Other major names in fusion included the Mahavishnu Orchestra, led by guitarist John McLaughlin, a onetime collaborator with Carlos Santana. It included drummer Billy Cobham, who also recorded solo, and keyboard player Jan Hammer; a later edition of the band included violinist Jean-Luc Ponty. Plus there was Larry Coryell and Eleventh House, and the original Pat Metheny Group, which formed in 1977.

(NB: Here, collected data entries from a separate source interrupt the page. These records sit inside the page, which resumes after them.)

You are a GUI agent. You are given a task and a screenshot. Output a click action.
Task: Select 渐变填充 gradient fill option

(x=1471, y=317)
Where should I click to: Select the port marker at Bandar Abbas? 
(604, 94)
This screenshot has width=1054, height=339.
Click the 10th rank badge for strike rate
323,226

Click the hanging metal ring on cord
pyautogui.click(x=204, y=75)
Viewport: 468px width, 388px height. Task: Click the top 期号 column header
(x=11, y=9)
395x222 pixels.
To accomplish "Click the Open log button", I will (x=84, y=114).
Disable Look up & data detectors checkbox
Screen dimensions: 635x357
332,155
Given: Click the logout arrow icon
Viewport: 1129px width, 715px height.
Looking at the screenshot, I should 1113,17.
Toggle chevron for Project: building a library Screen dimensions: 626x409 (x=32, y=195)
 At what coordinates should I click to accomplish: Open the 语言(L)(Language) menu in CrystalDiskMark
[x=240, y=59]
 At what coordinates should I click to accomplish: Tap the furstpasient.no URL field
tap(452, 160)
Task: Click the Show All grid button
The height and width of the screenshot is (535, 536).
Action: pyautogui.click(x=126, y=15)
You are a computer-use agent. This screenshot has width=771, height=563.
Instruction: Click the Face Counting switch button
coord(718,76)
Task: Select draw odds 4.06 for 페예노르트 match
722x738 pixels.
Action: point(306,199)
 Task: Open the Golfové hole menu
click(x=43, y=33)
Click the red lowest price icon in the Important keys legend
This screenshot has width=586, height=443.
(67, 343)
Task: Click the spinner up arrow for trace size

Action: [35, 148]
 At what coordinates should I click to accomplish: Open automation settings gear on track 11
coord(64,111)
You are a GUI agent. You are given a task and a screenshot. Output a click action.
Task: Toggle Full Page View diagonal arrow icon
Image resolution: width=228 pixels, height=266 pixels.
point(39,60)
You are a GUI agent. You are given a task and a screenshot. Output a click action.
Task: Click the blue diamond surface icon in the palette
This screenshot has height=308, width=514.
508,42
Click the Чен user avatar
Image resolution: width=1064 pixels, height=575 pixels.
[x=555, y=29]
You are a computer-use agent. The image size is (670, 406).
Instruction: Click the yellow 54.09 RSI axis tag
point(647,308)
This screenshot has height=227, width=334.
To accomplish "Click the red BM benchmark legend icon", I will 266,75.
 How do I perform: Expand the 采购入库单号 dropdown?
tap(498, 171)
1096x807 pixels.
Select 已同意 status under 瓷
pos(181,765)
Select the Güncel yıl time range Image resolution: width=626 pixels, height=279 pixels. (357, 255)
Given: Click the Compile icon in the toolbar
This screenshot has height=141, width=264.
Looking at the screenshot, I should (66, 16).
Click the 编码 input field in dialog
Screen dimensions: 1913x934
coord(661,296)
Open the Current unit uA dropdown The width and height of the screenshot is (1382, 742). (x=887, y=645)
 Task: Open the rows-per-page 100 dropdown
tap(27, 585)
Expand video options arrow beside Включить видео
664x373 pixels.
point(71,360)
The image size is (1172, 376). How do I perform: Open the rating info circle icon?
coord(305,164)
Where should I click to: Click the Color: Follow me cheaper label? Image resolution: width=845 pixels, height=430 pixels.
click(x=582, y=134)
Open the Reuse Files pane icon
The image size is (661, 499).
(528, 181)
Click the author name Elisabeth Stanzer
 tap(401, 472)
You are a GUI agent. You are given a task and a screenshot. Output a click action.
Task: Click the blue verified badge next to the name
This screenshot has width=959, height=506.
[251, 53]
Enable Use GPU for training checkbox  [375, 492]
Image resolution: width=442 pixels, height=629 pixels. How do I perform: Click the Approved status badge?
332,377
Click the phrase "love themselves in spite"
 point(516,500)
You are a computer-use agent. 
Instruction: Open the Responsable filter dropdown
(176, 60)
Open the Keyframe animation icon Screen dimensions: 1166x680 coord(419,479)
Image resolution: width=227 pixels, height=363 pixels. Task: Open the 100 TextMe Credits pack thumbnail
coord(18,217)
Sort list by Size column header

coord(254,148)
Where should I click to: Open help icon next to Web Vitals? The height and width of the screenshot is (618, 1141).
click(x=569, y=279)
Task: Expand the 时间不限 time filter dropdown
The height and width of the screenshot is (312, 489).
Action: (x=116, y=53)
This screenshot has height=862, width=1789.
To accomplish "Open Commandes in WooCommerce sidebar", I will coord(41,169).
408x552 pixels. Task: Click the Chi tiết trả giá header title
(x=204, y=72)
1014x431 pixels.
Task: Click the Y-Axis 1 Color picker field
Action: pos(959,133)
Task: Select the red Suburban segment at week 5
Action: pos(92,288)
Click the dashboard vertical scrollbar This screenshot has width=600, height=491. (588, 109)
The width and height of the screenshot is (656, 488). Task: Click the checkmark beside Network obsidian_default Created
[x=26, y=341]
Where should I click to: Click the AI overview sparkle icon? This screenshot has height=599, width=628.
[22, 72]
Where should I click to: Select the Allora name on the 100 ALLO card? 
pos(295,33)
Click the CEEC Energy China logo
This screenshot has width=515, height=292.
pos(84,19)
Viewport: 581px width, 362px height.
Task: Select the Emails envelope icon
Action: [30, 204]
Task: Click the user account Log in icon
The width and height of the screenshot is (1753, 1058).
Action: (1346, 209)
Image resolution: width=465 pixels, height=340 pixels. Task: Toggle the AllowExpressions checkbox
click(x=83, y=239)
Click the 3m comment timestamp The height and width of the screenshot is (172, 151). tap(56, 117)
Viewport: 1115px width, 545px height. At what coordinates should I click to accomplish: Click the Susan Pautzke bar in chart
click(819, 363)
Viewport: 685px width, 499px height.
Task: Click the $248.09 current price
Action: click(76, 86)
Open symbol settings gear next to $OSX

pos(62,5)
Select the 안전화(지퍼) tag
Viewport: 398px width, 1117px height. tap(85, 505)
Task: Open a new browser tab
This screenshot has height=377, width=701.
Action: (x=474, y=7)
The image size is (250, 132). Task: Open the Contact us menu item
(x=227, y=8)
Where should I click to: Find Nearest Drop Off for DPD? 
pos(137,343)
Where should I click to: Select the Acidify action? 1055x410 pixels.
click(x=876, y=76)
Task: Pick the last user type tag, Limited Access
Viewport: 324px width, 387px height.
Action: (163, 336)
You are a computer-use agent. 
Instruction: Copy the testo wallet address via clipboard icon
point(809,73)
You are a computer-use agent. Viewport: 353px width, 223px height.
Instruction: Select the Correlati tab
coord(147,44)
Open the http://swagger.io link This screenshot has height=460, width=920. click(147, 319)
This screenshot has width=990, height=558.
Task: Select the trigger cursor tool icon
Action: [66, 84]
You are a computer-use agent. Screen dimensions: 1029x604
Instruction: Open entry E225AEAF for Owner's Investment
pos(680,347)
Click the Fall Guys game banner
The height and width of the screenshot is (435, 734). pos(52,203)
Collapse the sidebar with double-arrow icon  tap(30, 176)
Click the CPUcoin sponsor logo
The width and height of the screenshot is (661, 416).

It was in college that I learned about Wisconsin’s own fusion band, a Milwaukee group called Sweetbottom. It was formed in 1973 by guitarist Daryl Stuermer and his bassist brother Duane. The group also featured sax player Warren Wiegratz and drummer Mark Torroll. Daryl Stuermer wasn’t in the band for long—the story is told that Frank Zappa heard him in Sweetbottom, and through that association Stuermer later secured a spot in Ponty’s band. After that, he joined Phil Collins and remains with him, also playing with Genesis on their 2007 reunion tour. But way back in 1977, after Stuermer had left the band for his gig with Ponty, Sweetbottom recorded its self-titled debut album. Several of the tracks appeared again a year later on the group’s major-label debut, Angels of the Deep. The group recorded only one other album before splitting: Turn Me Loose in 1979, although they reunited for a live album in 2002 and are still fondly remembered ’round these parts. Stuermer returns to Wisconsin every year for Summerfest in Milwaukee; Wiegratz is also a regular there and elsewhere around the Milwaukee area with his band Streetlife.
I have yet to find a satisfactory explanation for why fusion faded out of fashion in the 1980s in favor of soporific smooth jazz. Something to do with the general abandonment of the 70s’ adventuresome, anything-goes spirit in favor of bland Reagan-Era comformity, maybe? Fusion is sometimes a tough listen—weird time signatures, strange harmonies, furious explosions of sound—while smooth jazz goes down like cotton candy, so maybe the triumph of the smooth was foreordained. Fusion is music of a different flavor entirely.